■ **About this task**
All lines of the material should be given again exactly.

■ **Record excerpts**

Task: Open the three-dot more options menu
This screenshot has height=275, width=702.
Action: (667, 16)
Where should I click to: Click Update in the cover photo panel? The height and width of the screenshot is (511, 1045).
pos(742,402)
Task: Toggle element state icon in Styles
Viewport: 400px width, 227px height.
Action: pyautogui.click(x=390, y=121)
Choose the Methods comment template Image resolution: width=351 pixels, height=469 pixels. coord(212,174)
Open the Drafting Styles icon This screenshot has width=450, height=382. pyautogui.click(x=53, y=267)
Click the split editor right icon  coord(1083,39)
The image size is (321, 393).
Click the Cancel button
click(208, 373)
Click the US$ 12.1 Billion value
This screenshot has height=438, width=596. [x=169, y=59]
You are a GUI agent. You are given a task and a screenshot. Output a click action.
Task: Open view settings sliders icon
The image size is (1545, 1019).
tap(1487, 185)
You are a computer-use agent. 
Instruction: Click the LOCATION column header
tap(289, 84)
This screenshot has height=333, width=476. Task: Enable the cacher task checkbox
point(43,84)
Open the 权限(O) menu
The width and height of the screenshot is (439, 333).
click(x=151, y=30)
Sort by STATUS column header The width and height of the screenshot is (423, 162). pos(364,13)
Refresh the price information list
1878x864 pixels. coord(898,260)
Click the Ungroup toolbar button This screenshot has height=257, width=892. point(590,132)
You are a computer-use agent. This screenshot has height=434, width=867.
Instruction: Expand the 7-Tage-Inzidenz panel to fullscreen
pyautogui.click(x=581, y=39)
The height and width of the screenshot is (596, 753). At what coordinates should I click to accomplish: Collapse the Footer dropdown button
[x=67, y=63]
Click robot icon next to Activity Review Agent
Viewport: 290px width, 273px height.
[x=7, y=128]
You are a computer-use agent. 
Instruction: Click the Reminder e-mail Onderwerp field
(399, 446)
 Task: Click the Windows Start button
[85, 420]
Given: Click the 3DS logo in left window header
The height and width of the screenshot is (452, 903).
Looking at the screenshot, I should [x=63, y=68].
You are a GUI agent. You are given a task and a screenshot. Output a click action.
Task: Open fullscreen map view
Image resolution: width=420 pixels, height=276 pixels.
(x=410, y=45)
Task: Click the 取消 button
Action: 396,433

■ **Result of this task**
Task: Open the three-dot more options menu
This screenshot has height=275, width=702.
Action: (667, 16)
Where should I click to: Click Update in the cover photo panel? The height and width of the screenshot is (511, 1045).
pos(742,402)
Task: Toggle element state icon in Styles
Viewport: 400px width, 227px height.
Action: pyautogui.click(x=390, y=121)
Choose the Methods comment template Image resolution: width=351 pixels, height=469 pixels. coord(212,174)
Open the Drafting Styles icon This screenshot has width=450, height=382. pyautogui.click(x=53, y=267)
Click the split editor right icon  coord(1083,39)
The image size is (321, 393).
Click the Cancel button
click(208, 373)
Click the US$ 12.1 Billion value
This screenshot has height=438, width=596. [x=169, y=59]
You are a GUI agent. You are given a task and a screenshot. Output a click action.
Task: Open view settings sliders icon
The image size is (1545, 1019).
tap(1487, 185)
You are a computer-use agent. 
Instruction: Click the LOCATION column header
tap(289, 84)
This screenshot has height=333, width=476. Task: Enable the cacher task checkbox
point(43,84)
Open the 权限(O) menu
The width and height of the screenshot is (439, 333).
click(x=151, y=30)
Sort by STATUS column header The width and height of the screenshot is (423, 162). pos(364,13)
Refresh the price information list
1878x864 pixels. coord(898,260)
Click the Ungroup toolbar button This screenshot has height=257, width=892. point(590,132)
You are a computer-use agent. This screenshot has height=434, width=867.
Instruction: Expand the 7-Tage-Inzidenz panel to fullscreen
pyautogui.click(x=581, y=39)
The height and width of the screenshot is (596, 753). At what coordinates should I click to accomplish: Collapse the Footer dropdown button
[x=67, y=63]
Click robot icon next to Activity Review Agent
Viewport: 290px width, 273px height.
[x=7, y=128]
You are a computer-use agent. 
Instruction: Click the Reminder e-mail Onderwerp field
(399, 446)
 Task: Click the Windows Start button
[85, 420]
Given: Click the 3DS logo in left window header
The height and width of the screenshot is (452, 903).
Looking at the screenshot, I should [x=63, y=68].
You are a GUI agent. You are given a task and a screenshot. Output a click action.
Task: Open fullscreen map view
Image resolution: width=420 pixels, height=276 pixels.
(x=410, y=45)
Task: Click the 取消 button
Action: 396,433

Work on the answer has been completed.